→ **Task requirements**: Reproduce exactly, from the line containing "Screen dimensions: 945x473", every line down to the end of the data below.

→ **Data to examine**:

☆ ☆ ☆ ☆

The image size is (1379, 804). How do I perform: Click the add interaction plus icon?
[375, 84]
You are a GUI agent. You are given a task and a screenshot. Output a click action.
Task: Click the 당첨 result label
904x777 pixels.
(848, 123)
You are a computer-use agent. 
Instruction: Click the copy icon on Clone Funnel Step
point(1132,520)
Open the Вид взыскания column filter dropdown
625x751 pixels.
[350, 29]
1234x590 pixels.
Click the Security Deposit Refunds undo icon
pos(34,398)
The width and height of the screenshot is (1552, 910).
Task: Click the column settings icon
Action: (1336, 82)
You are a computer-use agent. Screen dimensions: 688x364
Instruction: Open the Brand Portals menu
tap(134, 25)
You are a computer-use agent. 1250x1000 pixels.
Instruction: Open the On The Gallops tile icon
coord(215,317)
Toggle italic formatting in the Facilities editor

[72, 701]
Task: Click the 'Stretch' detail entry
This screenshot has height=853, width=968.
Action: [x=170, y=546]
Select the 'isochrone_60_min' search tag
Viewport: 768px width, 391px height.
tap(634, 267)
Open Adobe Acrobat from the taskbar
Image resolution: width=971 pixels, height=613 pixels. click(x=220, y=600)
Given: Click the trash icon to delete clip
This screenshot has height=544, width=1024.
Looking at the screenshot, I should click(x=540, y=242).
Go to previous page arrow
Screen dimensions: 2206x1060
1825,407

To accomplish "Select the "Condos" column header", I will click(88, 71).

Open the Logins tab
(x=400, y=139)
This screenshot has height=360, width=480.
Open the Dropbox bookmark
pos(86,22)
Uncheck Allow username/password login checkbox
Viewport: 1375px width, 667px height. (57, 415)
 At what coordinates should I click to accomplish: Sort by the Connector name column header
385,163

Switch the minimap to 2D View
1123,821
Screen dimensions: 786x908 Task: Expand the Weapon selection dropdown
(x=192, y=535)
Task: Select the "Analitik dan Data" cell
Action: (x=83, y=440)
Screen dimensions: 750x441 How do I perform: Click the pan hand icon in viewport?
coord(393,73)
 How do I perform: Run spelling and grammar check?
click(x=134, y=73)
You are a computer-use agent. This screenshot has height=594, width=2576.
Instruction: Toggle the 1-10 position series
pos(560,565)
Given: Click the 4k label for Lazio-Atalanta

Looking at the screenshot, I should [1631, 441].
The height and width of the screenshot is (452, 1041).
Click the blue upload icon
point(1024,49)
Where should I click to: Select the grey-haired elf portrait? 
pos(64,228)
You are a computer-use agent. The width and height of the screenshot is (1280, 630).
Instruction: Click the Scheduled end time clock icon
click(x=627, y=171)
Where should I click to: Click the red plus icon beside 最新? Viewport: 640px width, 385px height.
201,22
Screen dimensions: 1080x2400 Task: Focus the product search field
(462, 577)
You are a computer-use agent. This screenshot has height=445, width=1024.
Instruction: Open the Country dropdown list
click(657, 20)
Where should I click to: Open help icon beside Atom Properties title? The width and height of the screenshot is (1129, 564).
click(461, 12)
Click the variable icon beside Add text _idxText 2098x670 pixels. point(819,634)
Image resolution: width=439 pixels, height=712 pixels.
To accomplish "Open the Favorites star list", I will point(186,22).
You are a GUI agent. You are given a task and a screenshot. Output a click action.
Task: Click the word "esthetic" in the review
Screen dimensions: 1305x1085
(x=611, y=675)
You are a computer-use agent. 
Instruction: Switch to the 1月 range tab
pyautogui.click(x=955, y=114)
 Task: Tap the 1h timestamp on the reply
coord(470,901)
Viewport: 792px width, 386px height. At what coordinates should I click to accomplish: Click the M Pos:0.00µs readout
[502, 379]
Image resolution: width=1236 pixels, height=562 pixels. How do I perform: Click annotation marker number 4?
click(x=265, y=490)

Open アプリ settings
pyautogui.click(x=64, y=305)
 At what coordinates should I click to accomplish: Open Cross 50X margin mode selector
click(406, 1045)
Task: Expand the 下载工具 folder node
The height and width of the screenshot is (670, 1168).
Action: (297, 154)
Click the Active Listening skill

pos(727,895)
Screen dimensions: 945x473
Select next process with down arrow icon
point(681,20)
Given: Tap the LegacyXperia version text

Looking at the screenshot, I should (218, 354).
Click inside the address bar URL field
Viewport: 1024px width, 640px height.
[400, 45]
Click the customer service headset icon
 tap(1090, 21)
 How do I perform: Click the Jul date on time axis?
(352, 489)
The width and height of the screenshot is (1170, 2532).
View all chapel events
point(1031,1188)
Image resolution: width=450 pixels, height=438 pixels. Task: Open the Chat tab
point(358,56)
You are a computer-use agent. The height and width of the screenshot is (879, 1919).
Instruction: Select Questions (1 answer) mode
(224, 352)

☆ ☆ ☆ ☆

→ **Solution to the problem**:
Screen dimensions: 945x473
Select next process with down arrow icon
point(681,20)
Given: Tap the LegacyXperia version text

Looking at the screenshot, I should (218, 354).
Click inside the address bar URL field
Viewport: 1024px width, 640px height.
[400, 45]
Click the customer service headset icon
 tap(1090, 21)
 How do I perform: Click the Jul date on time axis?
(352, 489)
The width and height of the screenshot is (1170, 2532).
View all chapel events
point(1031,1188)
Image resolution: width=450 pixels, height=438 pixels. Task: Open the Chat tab
point(358,56)
You are a computer-use agent. The height and width of the screenshot is (879, 1919).
Instruction: Select Questions (1 answer) mode
(224, 352)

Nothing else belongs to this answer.